[Task list]
1. In the forum thread about the Sunshine Hill breeder, during which decade was Sunshine Hill well known for its prominent stud dogs?
2. Write the next part of the forum thread about the Sunshine Hill breeder, starting with the reply posted by SheetsSM.

START Text provided

# Sunshine Hill?



## mommyof5 (Apr 20, 2012)

I was wondering if sunshine hill was a reputable breeder? I emailed her and she has a litter of pups on the ground, exactly what I am looking for and says she breeds for temperment, which is specifically what I want with young children. I left her a message and am waiting for a return phone call but wanted everyone's opinion here since you guys are very knowlegeable Thanks.


----------



## K9-Design (Jan 18, 2009)

Sunshine Hill was well known in the 1980s with some very prominent stud dogs however I didn't think they were still breeding so this may be a different person operating under the Sunshine Hill prefix. It is not an uncommon or unusual kennel name so perhaps it is a coincidence. Do you have a location or the parents' registered names?


----------



## mommyof5 (Apr 20, 2012)

I believe Gwen in Delaware is the name.


----------



## SheetsSM (Jan 17, 2008)

END Text provided
START Recorded information

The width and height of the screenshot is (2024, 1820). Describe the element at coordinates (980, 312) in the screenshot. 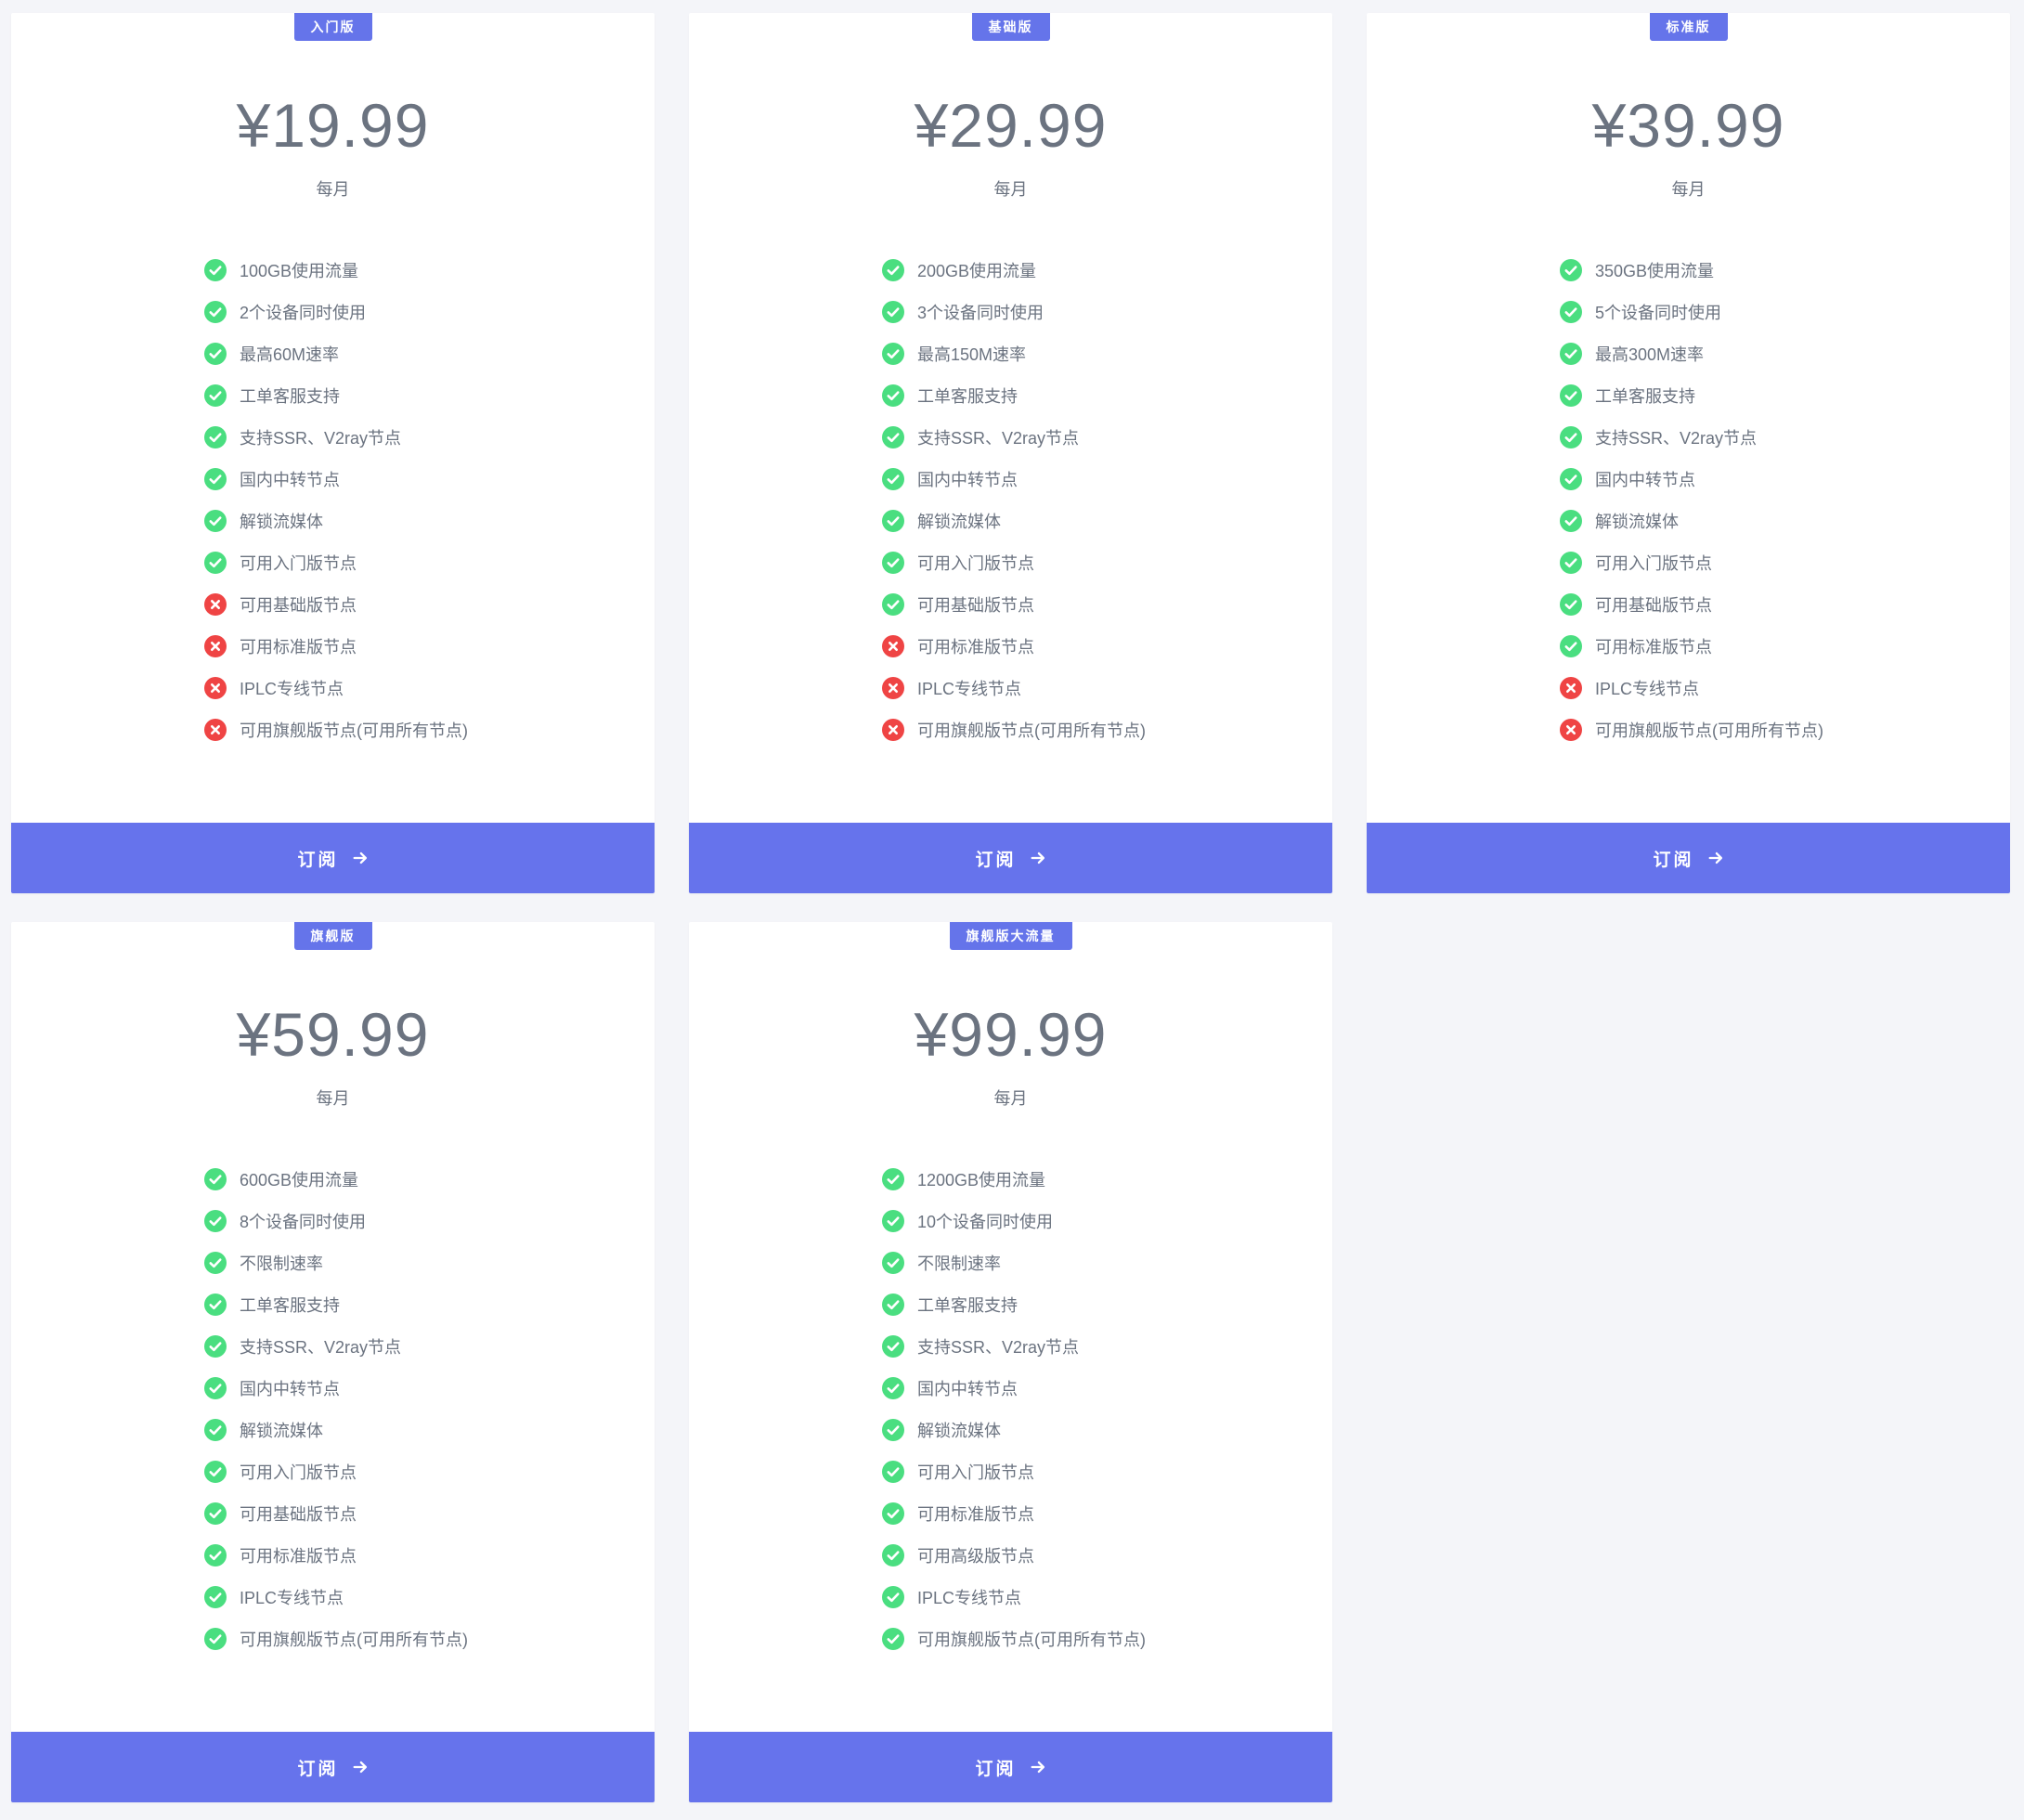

END Recorded information

[Answers per task]
1. The 1980s.

2.
To the OP--have you been on the forum before under the names: "goldenmommytobe" and "iluvgoldens11"? 5 kids with the age spread being correct seems to be too much of a coincidence.


----------



## Selli-Belle (Jan 28, 2009)

It is the same kennel, now run by Gwen Sherman, it was Elaine Fraze.

Who are the puppy parents?


----------



## mommyof5 (Apr 20, 2012)

no this is my first time on this forum. I spoke with Gwen tonight and got a great feeling regarding her dogs and the clearances and her puppies. She appears to be a very reputable breeder. You're saying she took over from someone else? he told me she'd been breeding for 40 years?


----------



## Selli-Belle (Jan 28, 2009)

She may have been breeding with Elaine Fraze for that time. I think she may be Elaine's daughter, I remember that for awhile Sunshine Hill had two locations listed on their website. It isn't something I would worry about.


----------



## mommyof5 (Apr 20, 2012)

thank you. We are going to check out her pups this coming weekend and are very excited. She seems very sweet and knowledgeable and exactly what we're looking for. I appreciate the feedback!


----------



## hvgoldens4 (Nov 25, 2009)

mommyof5 said:


> thank you. We are going to check out her pups this coming weekend and are very excited. She seems very sweet and knowledgeable and exactly what we're looking for. I appreciate the feedback!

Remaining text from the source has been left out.